# Rice Simple Feature Store Demo

This is a demo for the rice-sfs system. In this notebook, we would see how to use the system to manage the features. Specifically, we would ingest some features into the system and retrieve them later. Through this process, you will see the workflow of a typical user of the system.  

## Setup

This section help you setup the environment needed in order to run the notebook.

We perform all the computation and storing in you local machine.

### Local DynamoDB

You have to have a local version of DynamoDB server running on your machine.

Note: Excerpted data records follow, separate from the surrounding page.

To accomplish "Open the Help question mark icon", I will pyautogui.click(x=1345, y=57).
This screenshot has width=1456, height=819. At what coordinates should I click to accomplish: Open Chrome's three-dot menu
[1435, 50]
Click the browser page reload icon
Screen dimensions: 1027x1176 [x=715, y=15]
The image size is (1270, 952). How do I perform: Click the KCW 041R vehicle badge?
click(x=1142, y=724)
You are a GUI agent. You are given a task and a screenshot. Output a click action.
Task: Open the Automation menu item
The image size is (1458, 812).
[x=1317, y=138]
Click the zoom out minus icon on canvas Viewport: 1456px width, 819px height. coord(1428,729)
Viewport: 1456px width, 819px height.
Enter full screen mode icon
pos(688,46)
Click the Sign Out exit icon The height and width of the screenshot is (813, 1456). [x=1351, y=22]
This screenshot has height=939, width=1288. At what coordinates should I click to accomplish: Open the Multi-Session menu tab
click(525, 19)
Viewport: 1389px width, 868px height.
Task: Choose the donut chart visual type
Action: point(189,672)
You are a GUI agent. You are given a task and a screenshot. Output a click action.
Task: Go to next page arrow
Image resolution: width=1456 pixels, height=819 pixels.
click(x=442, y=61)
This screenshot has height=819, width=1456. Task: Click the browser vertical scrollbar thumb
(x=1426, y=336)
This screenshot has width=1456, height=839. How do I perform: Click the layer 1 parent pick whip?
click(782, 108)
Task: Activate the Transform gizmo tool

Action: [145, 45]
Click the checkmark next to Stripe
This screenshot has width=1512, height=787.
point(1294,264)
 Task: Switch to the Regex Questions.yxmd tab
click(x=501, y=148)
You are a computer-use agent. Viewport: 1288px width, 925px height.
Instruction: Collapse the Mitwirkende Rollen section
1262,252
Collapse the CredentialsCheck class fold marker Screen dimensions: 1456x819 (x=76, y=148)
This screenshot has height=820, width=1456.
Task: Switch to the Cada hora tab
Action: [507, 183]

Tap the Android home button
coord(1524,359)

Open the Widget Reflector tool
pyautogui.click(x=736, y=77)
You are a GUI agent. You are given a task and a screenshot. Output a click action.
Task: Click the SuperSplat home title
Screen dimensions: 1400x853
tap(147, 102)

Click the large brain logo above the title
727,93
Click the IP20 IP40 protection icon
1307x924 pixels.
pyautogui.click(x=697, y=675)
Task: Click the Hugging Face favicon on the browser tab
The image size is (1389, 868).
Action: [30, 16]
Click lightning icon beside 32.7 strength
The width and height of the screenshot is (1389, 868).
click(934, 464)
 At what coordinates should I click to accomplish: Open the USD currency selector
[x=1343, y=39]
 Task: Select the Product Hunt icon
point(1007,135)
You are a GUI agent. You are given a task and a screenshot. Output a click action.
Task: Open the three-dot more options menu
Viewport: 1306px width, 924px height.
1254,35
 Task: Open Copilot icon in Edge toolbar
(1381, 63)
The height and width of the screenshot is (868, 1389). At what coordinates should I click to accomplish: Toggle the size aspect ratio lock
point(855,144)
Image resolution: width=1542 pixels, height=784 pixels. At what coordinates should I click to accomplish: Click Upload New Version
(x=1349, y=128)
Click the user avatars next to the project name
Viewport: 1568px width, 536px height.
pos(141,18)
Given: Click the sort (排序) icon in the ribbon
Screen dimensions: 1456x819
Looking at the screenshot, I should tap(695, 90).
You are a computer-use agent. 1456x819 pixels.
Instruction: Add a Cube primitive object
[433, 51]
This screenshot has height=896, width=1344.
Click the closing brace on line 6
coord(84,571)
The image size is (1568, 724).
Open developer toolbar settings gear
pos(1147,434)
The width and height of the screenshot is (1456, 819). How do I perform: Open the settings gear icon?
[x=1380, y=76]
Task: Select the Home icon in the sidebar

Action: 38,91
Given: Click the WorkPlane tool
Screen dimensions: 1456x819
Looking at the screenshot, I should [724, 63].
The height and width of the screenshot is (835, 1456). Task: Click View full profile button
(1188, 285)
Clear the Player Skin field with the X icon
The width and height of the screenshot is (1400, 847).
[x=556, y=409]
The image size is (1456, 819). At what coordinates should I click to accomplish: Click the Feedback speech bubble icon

To run a DynamoDB locally, first go
to [AWS DynamoDB Developer Guide](https://docs.aws.amazon.com/amazondynamodb/latest/developerguide/DynamoDBLocal.DownloadingAndRunning.html)
, download the archive, and put the extracted `DynamoDBLocal.jar` and `DynamoDBLocal_lib/`
in `dynamodb/` directory.

Then run:

```shell
bash dynamodb/start_dynamo_local.sh
```

Use aws-cli to access DynamoDB:

```shell
aws dynamodb --endpoint-url http://localhost:8000 <command> [args]
```

### Local PostgreSQL Server

You have to have a local version of PostgreSQL server running on your machine.

You can download a PostgreSQL for your OS [here](https://www.postgresql.org/download/) and start the server in the backgroud.

By default the PostgreSQL server would run on `localhost:5432`.

After getting PostgreSQL running, you should create a user and a database:

```shell
# create user "rice"
createuser --createdb rice

# create database "sfs"
createdb --username rice --no-password sfs
```

We would use the user `rice` to access the database `sfs`.

### Local Spark

You have to have a local Spark cluster running on your machine.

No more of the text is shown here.